Lomprayah: Samui to Koh Tao 

Without question, the best ferry I took in Thailand. The boat was the least grim (wouldn’t exactly say it was nice), and we left on time. Air-con was strong, and there was a snack back with food/drinks on offer.

Lomprayah boats are newer than some of their competitors, so they’re also usually a tad faster as well.

Seatran: Koh Tao to Samui 

Adequate ferry ride, but the boat was noticeably older than the Lomprayah one. Seats weren’t as comfortable, air-con wasn’t as strong, no food/drink for sale, and it was an hour longer than the journey I’d taken with Lomprayah.

Otherwise, fine.
Left and arrived on time.

Really, I only took Seatran on the way back to Samui because the pier they go into was closer to my hotel than the pier Lomprayah travels to. This is also where Google comes in handy- some islands have one pier, others have multiple ones. I usually always go with which route brings me to a pier closest to my hotel to ease travel time and lessen taxi transfer cost.

Longtail boat shuttle: Krabi airport to Ao Nammao to Railay East 

Travelling from the Krabi airport to Railay, you have a few options- you can take a long tail boat from Ao Nammao to the floating pier at Railay East OR take a longtail boat from Ao Nang to the beach at Railay West (there is no pier there, you walk in from the water).

I was staying at Railay East, so it made sense for me to do the former.

The longtail shuttles from Ao Nang and Ao Nammao leave every hour, and sometimes require a minimum amount of people to travel. I arrived about 20 minutes before one departed, and had no issues getting a ticket or making it to my hotel.

Princess Ao Nang: Railay West to Koh Lanta 

Taking two hours to sail from Railay West to Lanta, no issues with this boat- by no means a delight, but it wasn’t overcrowded and was much cleaner than some other operators.

To make this journey, you take a longtail boat out to the ocean to meet the ferry- there isn’t a pier in Railay West. There, the crew throws (literally) your luggage up onto the ferry, then helps you climb up as well. This was a tad nerve wracking because of how the boats sway. Unsurprisingly no issues, which makes sense as I’m sure the staff does these transfers multiple times daily.

Bundhaya: Koh Lanta to Koh Lipe 

This ride was a delight, despite it being almost three hours long- it’s a long way from Lanta to Lipe. The speedboat wasn’t overcrowded and it was smooth sailing.

I sat at the back of the boat with a guy I’d met on the pier and enjoyed chatting most of the way while admiring the scenery around us.

Tigerline: Koh Lipe to Koh Phi Phi, and Koh Phi Phi to Phuket 

By far, the worst ferry experience for both quality and safety- however, we did get to each destination without error and close to on time.

From Lipe to Phi Phi was the roughest ride I’d had in Thailand.
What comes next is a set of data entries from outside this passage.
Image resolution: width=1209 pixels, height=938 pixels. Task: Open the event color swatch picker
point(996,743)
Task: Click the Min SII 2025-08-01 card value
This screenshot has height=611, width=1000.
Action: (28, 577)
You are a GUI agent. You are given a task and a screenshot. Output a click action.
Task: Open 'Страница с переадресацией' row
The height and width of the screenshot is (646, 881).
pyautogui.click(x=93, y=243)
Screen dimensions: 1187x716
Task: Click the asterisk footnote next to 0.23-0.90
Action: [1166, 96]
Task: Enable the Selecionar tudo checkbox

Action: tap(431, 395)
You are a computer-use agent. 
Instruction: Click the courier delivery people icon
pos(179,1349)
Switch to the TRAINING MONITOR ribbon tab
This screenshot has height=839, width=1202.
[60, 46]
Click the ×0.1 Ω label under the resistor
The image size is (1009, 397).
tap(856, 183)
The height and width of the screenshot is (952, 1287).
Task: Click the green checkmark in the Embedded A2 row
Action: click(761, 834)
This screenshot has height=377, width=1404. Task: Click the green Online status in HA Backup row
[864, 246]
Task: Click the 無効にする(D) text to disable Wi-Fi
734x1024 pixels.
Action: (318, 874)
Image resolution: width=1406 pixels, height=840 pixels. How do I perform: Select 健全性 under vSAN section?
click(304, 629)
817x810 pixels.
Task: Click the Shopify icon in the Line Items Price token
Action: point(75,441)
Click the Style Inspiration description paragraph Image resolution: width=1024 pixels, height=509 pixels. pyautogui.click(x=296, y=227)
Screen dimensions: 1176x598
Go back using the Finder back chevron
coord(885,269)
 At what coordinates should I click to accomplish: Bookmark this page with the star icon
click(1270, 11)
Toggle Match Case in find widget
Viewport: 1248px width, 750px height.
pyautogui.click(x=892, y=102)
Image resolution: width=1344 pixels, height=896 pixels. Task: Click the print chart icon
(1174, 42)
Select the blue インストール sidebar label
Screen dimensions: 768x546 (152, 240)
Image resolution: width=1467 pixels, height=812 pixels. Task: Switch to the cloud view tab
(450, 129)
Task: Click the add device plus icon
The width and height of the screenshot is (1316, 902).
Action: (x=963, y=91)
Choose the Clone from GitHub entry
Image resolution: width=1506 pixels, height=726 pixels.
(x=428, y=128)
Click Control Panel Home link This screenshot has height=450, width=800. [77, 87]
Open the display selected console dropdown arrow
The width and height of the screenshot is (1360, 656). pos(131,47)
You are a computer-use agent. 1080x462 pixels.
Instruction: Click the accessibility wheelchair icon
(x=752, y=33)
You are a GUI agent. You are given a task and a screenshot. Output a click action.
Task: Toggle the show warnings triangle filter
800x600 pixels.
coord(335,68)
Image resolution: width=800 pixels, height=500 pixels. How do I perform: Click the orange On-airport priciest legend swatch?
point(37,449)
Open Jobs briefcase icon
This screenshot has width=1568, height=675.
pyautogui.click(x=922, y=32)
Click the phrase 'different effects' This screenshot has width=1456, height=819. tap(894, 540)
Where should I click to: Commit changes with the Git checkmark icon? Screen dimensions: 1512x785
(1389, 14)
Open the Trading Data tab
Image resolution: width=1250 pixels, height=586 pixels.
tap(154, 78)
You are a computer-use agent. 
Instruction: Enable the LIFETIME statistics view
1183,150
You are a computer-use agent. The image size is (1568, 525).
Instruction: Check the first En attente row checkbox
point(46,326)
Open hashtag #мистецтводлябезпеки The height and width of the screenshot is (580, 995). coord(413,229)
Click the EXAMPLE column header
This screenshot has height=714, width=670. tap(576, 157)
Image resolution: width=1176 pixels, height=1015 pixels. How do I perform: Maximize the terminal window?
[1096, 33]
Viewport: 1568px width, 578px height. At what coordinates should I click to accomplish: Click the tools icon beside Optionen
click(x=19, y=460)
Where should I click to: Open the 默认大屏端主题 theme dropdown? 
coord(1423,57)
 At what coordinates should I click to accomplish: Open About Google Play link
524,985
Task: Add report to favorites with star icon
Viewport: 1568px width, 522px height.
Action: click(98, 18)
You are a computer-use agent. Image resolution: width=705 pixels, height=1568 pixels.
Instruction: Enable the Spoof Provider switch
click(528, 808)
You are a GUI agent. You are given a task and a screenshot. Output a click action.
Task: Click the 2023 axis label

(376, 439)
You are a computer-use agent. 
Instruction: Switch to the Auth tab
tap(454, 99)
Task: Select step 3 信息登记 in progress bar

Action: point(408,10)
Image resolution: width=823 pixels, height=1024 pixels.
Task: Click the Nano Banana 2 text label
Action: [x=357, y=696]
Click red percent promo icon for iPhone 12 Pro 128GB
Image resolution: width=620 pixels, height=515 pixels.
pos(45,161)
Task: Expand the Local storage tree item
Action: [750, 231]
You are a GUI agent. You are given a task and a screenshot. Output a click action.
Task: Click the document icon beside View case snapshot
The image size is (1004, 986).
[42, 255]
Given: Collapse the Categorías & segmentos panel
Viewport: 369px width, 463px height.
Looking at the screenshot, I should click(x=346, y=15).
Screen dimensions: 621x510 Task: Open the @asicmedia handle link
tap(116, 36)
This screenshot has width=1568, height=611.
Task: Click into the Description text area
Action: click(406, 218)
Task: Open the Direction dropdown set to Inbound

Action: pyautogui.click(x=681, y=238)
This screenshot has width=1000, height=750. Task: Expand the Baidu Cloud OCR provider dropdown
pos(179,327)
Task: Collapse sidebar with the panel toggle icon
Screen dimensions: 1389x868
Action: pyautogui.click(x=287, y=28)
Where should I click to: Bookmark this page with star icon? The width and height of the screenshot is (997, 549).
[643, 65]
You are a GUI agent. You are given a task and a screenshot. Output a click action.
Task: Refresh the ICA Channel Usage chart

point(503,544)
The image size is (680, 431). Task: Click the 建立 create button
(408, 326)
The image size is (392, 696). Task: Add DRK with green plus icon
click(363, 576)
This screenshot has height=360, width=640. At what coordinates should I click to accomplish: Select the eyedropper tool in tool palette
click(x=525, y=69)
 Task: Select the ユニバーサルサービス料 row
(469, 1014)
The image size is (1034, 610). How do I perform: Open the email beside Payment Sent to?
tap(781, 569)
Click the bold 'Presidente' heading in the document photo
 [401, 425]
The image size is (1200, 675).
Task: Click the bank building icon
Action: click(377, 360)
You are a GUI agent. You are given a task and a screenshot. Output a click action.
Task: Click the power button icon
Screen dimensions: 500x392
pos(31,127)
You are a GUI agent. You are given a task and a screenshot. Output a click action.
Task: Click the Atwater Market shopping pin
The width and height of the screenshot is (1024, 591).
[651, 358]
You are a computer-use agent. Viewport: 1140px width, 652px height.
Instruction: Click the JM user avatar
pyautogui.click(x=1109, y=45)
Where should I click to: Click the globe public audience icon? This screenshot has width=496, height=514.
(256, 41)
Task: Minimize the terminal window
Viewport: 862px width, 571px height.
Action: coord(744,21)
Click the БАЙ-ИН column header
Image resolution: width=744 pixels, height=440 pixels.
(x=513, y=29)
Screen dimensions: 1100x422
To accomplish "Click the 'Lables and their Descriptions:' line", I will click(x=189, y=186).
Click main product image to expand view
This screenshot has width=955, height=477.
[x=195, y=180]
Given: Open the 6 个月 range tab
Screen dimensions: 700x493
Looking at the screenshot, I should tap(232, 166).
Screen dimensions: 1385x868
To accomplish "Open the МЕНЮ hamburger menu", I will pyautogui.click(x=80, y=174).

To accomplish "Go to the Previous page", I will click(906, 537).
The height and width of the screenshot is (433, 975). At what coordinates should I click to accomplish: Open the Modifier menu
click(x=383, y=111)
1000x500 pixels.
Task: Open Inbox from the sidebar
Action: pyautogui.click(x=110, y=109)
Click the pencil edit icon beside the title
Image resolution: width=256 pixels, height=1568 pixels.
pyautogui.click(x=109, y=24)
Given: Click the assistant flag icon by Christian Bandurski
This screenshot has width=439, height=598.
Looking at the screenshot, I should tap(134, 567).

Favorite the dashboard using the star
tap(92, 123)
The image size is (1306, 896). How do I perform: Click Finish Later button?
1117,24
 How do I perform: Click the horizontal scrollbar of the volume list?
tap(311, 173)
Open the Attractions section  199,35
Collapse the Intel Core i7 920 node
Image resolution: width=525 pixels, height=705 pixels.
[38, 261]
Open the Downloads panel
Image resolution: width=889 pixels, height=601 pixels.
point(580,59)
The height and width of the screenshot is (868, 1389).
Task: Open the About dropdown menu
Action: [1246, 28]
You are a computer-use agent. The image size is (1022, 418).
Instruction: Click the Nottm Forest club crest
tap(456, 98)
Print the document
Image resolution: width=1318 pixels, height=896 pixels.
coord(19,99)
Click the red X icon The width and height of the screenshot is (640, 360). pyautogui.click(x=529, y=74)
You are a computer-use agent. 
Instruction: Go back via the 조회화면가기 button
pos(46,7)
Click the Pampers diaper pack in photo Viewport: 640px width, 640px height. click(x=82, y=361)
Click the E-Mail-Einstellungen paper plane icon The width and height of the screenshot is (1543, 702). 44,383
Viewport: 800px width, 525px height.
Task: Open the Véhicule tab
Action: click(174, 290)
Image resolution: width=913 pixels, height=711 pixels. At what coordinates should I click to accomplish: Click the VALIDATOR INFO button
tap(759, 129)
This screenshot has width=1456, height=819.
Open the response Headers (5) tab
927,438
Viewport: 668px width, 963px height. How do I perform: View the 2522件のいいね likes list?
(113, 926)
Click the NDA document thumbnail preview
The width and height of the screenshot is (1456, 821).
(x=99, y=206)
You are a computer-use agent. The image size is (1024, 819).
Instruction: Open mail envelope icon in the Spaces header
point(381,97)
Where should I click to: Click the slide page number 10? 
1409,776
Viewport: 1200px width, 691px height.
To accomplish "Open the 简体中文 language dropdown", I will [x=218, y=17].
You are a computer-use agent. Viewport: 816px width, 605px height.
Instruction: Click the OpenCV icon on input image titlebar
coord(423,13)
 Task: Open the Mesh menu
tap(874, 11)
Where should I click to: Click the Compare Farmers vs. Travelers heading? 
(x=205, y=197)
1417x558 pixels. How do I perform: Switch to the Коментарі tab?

Even the crew was surprised by how we were being thrown around the boat.

They stopped/started the engine several times in the middle of the sea, so my best guess is something was wrong with the boat because it didn’t seem to be a problem with sea turbulence. If you’re prone to seasickness, this ride would have been very difficult.

From Phi Phi to Phuket, I opted for the larger ferry and while it was fine, it was an old boat and very dirty. There’s absolutely no regard for hygiene with Tigerline.

Would I travel them again? Maybe, if they were the only option. Otherwise, I’d book through another provider.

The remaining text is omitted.